I,m in the market for a P/T has anyone any experience with this machine?
or any recommendations for a good P/T
Regards 
John


----------



## Alf (19 Apr 2004)

Hiya John, welcome to the forum.

Not familiar with the machine myself, but prompted by this thread I dug out the GWW review from May 2001. It got Best on Test against the Record Select, Scheppach HMS260, Elektra Beckum and Metabo. Andy liked the 2 thicknessing speeds and that you didn't have to remove the tables, but commented it could be awkward in a small space ('cos the motor sticks out). For other info on P/Ts try the Forum users' Planers & Thicknessers thread as a starter. Odds are everyone will say the Scheppach, despite the test results from GWW. :roll: :lol: But at that price for the DeWally? No contest I reckon.

Cheers, Alf


----------



## Newbie_Neil (19 Apr 2004)

Hi John

Welcome to the Forum.

Andy King, of GWW, has his own DW P/T. I was going to buy one myself but decided to go down the separates route.

I have seen it demonstrated and the finish on it is excellent. From memory the only "problem" was removing the the dust extraction when changing modes.

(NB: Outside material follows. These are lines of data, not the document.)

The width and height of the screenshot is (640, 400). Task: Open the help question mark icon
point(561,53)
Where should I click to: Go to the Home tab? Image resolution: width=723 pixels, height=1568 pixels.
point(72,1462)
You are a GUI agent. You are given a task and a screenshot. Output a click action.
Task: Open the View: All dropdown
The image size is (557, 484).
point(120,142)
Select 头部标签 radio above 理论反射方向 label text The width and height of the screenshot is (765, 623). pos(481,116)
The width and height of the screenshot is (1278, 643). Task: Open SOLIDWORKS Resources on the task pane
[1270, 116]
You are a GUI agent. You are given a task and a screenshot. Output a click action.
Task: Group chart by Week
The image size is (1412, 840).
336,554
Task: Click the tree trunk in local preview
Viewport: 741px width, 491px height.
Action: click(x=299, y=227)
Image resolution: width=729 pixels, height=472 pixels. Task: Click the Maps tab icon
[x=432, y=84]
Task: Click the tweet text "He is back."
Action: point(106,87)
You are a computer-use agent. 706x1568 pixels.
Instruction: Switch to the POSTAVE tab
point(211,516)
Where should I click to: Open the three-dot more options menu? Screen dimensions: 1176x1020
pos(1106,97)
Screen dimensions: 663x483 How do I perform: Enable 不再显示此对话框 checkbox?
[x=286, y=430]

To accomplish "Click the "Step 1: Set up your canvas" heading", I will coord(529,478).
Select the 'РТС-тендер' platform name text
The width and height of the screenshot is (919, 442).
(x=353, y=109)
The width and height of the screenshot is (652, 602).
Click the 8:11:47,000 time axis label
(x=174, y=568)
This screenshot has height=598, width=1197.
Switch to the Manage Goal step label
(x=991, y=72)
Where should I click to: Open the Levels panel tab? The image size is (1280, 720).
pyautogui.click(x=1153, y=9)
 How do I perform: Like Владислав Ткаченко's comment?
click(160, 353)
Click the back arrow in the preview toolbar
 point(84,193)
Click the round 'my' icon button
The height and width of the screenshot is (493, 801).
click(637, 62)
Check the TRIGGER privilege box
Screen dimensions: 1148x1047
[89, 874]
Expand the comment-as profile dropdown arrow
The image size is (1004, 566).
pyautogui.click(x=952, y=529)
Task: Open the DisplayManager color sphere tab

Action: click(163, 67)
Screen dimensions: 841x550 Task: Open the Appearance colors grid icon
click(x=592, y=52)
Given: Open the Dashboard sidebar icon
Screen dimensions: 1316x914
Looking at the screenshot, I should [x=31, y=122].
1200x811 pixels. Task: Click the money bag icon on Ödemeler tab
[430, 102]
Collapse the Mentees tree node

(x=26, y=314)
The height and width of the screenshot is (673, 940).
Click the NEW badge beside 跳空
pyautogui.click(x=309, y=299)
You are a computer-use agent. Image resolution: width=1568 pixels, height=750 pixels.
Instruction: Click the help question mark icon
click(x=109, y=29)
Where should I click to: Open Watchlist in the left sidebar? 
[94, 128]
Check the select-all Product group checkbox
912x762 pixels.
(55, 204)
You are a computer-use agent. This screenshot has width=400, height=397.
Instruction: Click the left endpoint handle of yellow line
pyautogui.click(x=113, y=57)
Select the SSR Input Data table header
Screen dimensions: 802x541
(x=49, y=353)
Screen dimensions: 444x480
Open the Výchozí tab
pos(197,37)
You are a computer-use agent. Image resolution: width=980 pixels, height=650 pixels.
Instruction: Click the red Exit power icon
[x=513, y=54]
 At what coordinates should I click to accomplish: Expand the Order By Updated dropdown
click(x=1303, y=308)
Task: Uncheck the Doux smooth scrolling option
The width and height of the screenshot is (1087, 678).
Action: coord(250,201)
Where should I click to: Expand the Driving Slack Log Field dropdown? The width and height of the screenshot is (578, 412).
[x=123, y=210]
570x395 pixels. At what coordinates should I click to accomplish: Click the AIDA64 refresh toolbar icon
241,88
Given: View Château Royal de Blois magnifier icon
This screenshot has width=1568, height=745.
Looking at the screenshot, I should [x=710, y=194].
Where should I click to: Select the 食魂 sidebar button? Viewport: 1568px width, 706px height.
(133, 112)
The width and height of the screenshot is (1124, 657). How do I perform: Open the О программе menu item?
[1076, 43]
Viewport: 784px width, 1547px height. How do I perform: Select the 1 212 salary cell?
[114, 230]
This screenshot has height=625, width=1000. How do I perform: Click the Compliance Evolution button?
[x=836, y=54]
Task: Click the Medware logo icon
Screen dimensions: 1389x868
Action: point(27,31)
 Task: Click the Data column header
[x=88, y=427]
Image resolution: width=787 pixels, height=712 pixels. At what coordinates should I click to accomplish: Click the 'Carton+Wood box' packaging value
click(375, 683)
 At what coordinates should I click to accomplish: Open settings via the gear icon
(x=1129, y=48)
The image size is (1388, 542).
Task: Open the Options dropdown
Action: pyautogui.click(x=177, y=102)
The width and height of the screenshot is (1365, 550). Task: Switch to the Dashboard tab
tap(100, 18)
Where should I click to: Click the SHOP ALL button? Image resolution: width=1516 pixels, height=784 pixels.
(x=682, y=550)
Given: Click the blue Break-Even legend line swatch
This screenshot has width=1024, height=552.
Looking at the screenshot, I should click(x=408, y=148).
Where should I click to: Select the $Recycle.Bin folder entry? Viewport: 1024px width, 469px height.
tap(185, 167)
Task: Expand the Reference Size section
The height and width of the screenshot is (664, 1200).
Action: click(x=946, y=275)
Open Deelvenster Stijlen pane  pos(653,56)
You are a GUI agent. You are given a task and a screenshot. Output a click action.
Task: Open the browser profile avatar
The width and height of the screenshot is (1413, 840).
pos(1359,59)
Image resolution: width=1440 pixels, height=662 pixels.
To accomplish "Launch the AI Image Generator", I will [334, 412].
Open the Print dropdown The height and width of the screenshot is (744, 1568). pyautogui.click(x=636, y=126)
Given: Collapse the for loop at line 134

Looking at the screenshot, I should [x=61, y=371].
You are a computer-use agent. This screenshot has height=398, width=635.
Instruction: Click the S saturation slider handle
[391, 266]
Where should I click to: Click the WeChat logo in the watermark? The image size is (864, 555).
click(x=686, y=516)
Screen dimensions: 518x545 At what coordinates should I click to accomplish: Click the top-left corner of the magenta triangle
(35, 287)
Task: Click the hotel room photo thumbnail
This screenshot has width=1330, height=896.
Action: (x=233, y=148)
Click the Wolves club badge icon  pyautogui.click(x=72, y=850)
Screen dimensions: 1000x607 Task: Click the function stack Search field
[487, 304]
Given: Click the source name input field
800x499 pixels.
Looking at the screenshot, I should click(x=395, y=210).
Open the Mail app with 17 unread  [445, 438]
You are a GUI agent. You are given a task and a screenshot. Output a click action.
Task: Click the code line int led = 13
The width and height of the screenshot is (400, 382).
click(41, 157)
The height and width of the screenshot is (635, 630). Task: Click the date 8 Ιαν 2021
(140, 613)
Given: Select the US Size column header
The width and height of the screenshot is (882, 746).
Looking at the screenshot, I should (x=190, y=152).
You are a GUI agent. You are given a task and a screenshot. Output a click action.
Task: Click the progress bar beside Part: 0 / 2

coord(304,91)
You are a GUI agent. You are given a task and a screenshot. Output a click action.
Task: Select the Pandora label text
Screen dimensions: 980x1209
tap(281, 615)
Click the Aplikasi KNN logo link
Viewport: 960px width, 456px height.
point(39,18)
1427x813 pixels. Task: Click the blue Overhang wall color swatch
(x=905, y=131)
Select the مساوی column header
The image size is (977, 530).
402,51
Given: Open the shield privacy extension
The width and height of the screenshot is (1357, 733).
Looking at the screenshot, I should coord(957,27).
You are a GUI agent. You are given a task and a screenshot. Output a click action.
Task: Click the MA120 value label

At the price I believe it is a steal. The tip I was given by the demonstrator, who also owned one, was to run it at the slightly slower speed to get a really good finish.

Cheers
Neil


----------



## Bean (19 Apr 2004)

Hi All 
Good spot Neil
If only I had the Space.............Money ..............Permission


Ho Hum


Bean


----------



## DaveL (19 Apr 2004)

Bean":3o0i1g1f said:


> Hi All
> Good spot Neil
> If only I had the Space.............Money ..............Permission
> 
> ...



Come on now are you a man or a mouse? :wink: 


More cheese anyone? :lol:


----------



## Anonymous (19 Apr 2004)

Many thanks for the welcome and the replies. it's difficult to make decisions on machines you have not seen in use, or in the flesh so to speak. But I'll certainly try to find a stockist nr me just to have a look.
Many Thanks 
John


----------



## gidon (20 Apr 2004)

John - I remember when I was wanting to look at this machine a while back they were hard to track down. If I remember correctly, machinemart are nationwide stockists - and if your local branch don't have one they may be able to get one for you to have a look.
Yep here you are: a snip at £700!!
Anyhow I ended up with the Scheppach 260 and couldn't be happier with it. I do have a pretty good review and tuning up article in an old copy of the Woodworker on p/t'ers and the Scheppach comes out best, but the Dewalt is given a good review too - only issue it mentions is the dust collection. If I had the choice of the two machines with the Dewalt at the current MTS price it would be hard not to go for the Dewalt!
Cheers
Gidon


----------



## Bean (20 Apr 2004)

Mmmmmm Cheese!!!!!!! :wink: 

Squeeky Bean


----------



## Anonymous (20 Apr 2004)

gidon":2xld1m78 said:


> John - but the Dewalt is given a good review too - only issue it mentions is the dust collection. If I had the choice of the two machines with the Dewalt at the current MTS price it would be hard not to go for the Dewalt!
> Cheers
> Gidon


Many thanks Gidon,
Regards John


----------



## llangatwgnedd (22 Apr 2004)

Just ordered a Dewalt 733s from Mtspowertools for a total cost of *£441.80* with delivery







Cheers *Neil* for finding that offer on the internet :wink:


----------



## llangatwgnedd (22 Apr 2004)

Boo hoo  MTS just phoned me to say he forgot about the £30 delivery charge.
Oh well still a bargain.


----------



## Alf (22 Apr 2004)

Ahh... I did wonder about that. But as you say, still a good deal. Congrats. 8) 

Cheers, Alf


----------



## Newbie_Neil (22 Apr 2004)

Hi SP

Great that a fellow Welshman managed to get one.

Cheers
Neil


----------



## trevtheturner (22 Apr 2004)

Hi Neil,

From another fellow with lots of dragons in his blood - just ordered mine too, delivery next Wed. Quite impressed with MTS. I 'phoned last Monday, they said they were out of stock but were expecting some in at the end of this week and promised to 'phone me when they arrived. Received the call this morning.  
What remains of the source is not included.